**** DATASET CONTENT ****

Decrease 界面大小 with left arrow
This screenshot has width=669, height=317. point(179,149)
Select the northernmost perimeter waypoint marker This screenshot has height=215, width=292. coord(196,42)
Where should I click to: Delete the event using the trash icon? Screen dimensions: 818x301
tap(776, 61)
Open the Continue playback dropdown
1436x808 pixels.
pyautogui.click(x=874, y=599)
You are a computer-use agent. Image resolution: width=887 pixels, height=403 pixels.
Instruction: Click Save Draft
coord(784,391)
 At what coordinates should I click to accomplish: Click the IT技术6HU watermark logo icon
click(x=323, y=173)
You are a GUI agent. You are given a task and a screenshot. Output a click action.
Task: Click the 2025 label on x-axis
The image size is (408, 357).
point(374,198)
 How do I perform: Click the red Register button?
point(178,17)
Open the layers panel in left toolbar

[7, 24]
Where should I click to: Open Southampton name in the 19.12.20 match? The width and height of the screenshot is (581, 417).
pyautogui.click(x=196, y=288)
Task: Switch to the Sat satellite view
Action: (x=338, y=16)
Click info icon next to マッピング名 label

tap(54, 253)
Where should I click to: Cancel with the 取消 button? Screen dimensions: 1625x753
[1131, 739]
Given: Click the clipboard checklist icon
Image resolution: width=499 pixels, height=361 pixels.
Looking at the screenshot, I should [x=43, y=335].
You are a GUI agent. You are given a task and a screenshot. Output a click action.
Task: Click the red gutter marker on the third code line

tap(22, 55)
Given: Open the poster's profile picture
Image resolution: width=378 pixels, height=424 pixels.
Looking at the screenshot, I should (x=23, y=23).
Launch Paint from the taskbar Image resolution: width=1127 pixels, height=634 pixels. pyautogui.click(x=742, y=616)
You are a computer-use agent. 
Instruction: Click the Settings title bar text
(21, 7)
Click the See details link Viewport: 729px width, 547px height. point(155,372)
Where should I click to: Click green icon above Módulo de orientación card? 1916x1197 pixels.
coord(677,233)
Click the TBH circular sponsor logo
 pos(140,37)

****

#### [YOUR TASK]
Copy out all of the lines above, swapping "Image resolution" for "Screen size" each time it appears and keeping everything else the same.

#### [REPLY]
Decrease 界面大小 with left arrow
This screenshot has width=669, height=317. point(179,149)
Select the northernmost perimeter waypoint marker This screenshot has height=215, width=292. coord(196,42)
Where should I click to: Delete the event using the trash icon? Screen dimensions: 818x301
tap(776, 61)
Open the Continue playback dropdown
1436x808 pixels.
pyautogui.click(x=874, y=599)
You are a computer-use agent. Screen size: width=887 pixels, height=403 pixels.
Instruction: Click Save Draft
coord(784,391)
 At what coordinates should I click to accomplish: Click the IT技术6HU watermark logo icon
click(x=323, y=173)
You are a GUI agent. You are given a task and a screenshot. Output a click action.
Task: Click the 2025 label on x-axis
The image size is (408, 357).
point(374,198)
 How do I perform: Click the red Register button?
point(178,17)
Open the layers panel in left toolbar

[7, 24]
Where should I click to: Open Southampton name in the 19.12.20 match? The width and height of the screenshot is (581, 417).
pyautogui.click(x=196, y=288)
Task: Switch to the Sat satellite view
Action: (x=338, y=16)
Click info icon next to マッピング名 label

tap(54, 253)
Where should I click to: Cancel with the 取消 button? Screen dimensions: 1625x753
[1131, 739]
Given: Click the clipboard checklist icon
Screen size: width=499 pixels, height=361 pixels.
Looking at the screenshot, I should [x=43, y=335].
You are a GUI agent. You are given a task and a screenshot. Output a click action.
Task: Click the red gutter marker on the third code line

tap(22, 55)
Given: Open the poster's profile picture
Screen size: width=378 pixels, height=424 pixels.
Looking at the screenshot, I should (x=23, y=23).
Launch Paint from the taskbar Screen size: width=1127 pixels, height=634 pixels. pyautogui.click(x=742, y=616)
You are a computer-use agent. 
Instruction: Click the Settings title bar text
(21, 7)
Click the See details link Viewport: 729px width, 547px height. point(155,372)
Where should I click to: Click green icon above Módulo de orientación card? 1916x1197 pixels.
coord(677,233)
Click the TBH circular sponsor logo
 pos(140,37)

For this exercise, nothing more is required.